Quella di Omero è una delle figure più emblematiche e misteriose della storia della letteratura. Per alcuni egli fu solo un mito, per altri una convenzione concettuale.
Tra gli “scettici” post medievali più celebri degno di nota è Francois Hédeline, abate d’Aubignac - precursore della scuola “separatista” - che sostenne l’ipotesi che Omero non fosse mai esistito e che i due poemi (Iliade e Odissea) fossero frutto del lavoro di vari autori, sulla base di canti tramandati a voce da rapsodi, cioè antichi aedi-poeti.
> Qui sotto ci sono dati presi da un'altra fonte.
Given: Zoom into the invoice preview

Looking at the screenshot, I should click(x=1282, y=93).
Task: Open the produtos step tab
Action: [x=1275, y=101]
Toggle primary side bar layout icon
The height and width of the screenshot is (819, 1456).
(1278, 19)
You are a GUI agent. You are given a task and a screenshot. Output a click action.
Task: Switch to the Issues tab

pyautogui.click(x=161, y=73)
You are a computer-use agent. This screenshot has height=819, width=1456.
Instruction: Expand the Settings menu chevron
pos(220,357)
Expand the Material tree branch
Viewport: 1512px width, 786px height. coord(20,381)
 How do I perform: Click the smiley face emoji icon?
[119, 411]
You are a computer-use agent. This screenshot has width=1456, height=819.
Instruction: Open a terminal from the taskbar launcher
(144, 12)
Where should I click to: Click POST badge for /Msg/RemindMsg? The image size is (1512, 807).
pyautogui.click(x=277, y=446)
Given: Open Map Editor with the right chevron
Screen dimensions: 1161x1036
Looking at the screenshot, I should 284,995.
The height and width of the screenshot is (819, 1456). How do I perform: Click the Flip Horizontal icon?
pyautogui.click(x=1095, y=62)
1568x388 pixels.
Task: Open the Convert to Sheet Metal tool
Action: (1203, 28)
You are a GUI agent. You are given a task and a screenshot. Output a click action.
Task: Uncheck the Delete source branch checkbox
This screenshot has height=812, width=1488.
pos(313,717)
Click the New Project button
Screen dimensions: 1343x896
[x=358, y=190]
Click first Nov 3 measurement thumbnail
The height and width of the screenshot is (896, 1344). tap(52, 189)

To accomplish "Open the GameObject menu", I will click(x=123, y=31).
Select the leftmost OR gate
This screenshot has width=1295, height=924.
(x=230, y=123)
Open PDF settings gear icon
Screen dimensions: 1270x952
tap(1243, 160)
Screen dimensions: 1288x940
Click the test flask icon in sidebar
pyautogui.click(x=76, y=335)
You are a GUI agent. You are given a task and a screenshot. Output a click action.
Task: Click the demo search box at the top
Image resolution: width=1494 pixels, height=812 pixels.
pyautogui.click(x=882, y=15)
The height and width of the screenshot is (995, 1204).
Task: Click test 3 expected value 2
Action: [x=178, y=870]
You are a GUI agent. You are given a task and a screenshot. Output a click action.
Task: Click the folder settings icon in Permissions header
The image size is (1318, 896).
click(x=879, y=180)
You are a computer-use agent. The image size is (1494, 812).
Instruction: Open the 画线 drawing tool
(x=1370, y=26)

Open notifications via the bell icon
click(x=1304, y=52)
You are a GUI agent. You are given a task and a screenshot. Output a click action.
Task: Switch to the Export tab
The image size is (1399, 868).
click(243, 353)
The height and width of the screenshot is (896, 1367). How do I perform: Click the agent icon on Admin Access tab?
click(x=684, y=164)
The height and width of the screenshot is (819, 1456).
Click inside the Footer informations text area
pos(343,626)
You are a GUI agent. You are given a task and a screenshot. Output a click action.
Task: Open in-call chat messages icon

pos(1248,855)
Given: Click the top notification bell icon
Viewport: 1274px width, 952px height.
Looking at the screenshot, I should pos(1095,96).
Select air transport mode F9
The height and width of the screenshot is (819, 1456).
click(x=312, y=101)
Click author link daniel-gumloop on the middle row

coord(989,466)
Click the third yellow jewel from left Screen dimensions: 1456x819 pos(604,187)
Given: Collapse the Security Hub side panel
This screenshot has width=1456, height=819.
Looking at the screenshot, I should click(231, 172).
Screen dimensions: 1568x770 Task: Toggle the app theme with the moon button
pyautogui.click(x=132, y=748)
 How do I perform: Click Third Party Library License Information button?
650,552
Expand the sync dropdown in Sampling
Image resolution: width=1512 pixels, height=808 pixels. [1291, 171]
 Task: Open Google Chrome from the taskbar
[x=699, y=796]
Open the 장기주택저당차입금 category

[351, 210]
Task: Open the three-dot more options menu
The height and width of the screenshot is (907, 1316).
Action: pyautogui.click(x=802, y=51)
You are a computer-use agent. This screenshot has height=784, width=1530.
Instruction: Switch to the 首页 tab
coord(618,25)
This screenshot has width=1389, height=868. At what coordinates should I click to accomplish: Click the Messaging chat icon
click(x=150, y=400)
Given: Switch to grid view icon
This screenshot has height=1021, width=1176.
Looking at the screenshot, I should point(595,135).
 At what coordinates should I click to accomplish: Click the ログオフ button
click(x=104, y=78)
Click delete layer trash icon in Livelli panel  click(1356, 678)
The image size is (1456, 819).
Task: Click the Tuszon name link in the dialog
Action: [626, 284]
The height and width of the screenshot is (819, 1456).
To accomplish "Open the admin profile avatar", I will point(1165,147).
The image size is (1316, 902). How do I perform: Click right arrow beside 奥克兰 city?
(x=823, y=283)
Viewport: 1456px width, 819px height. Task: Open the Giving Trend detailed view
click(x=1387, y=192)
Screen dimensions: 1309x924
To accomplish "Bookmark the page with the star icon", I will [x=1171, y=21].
Altri ancora, invece, hanno sostenuto la storicità del personaggio. Tra di essi lo scrittore Armin Wolf ha avuto il merito di rendere le figure di Ulisse e dello stesso Omero (sia viaggiatore che narratore) sicuramente meno mitiche, più reali e vicine al nostro immaginario. Molti autori narrano, tuttavia, di un Omero cieco. In effetti - secondo la tradizione classica - Omero era cieco ma è probabile che il poeta lo sia divenuto solo in tarda età.
La tradizione classica

Diversa e originale è la teoria dello studioso calabro-siculo Giovanni Balletta. Per Balletta “Omero” non è un nome proprio di persona, ma rappresenta l’acronimo “O.m.heros”: Odisseo ricorda (memorizza) l’eroe.
Il ritratto finale

Ne emerge il ritratto finale di un abile cantore (o addirittura di più cantori vissuti in tempi diversi); di un personaggio molto importante nella cultura calabro-cretese, e non solo, poiché responsabile del nobile compito di memorizzare e tramandare poemi e liriche alle generazioni future, sino al definitivo avvento della forma scritta che si concretizzò solo con la colonizzazione ellenica: ricordiamo che i Cretesi ancora non conoscevano l’arte di riportare per iscritto le storie ma le tramandavano rigorosamente a memoria.